Then $$|\frac{1}{(x-1)^2}| > L + 1 \implies \frac{1}{x-1} > \sqrt{L+1} $$ $$\implies x-1 \leq \frac{1}{\sqrt{L+1}}$$
Let $\delta = \frac{1}{\sqrt{L+1}}$
Is this sufficient as a proof?
As Mark Viola’s answer correctly shows, when you allow infinite limits, this limit is $\infty$. Your continued references to $L$ indicate that you do not allow infinite limits (which is also acceptable), in which case the limit does not exist. But your proof misstates the definition of limit. Below is a valid proof, including the correct definition.

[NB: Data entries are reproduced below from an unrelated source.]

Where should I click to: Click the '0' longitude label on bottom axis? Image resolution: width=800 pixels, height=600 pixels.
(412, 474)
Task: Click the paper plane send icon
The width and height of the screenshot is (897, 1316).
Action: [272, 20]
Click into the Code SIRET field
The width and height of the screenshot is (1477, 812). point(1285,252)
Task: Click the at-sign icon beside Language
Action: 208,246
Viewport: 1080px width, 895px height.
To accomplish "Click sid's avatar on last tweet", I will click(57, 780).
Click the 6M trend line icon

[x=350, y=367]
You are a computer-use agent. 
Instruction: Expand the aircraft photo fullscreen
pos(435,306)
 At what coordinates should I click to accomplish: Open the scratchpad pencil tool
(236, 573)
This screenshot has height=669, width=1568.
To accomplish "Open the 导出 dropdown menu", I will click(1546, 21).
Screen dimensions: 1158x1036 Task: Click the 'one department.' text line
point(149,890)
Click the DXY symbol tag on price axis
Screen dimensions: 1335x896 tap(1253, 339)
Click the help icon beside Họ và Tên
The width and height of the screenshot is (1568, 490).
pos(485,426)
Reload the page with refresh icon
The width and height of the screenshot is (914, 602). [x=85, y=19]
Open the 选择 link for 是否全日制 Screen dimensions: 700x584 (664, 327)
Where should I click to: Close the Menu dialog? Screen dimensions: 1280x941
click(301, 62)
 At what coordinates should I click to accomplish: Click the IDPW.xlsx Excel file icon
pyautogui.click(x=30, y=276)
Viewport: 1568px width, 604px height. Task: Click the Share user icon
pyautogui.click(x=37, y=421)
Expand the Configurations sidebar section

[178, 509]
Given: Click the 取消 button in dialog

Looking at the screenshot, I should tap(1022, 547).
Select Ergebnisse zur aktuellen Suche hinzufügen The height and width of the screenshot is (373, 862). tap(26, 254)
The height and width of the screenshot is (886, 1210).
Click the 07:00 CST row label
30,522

\begin{equation} \lim_{x \to 1} \frac{1}{(x – 1)^2} = Y \end{equation}
is equivalent to
\begin{equation} \forall(\epsilon > 0) \exists(\delta > 0) 0 < |x – 1| < \delta \implies \left| \frac{1}{(x – 1)^2} – Y \right| < \epsilon. \end{equation}
No such value of $\delta$ exists, though. Per Mark Viola’s answer, we can actually find $\delta$ such that
\begin{align} 0 < |x – 1| < \delta &\implies \frac{1}{(x – 1)^2} > Y + \epsilon\\ &\implies \left| \frac{1}{(x – 1)^2} – Y \right| \not< \epsilon \end{align}
This is true no matter what $Y$ is, showing that the limit does not exist.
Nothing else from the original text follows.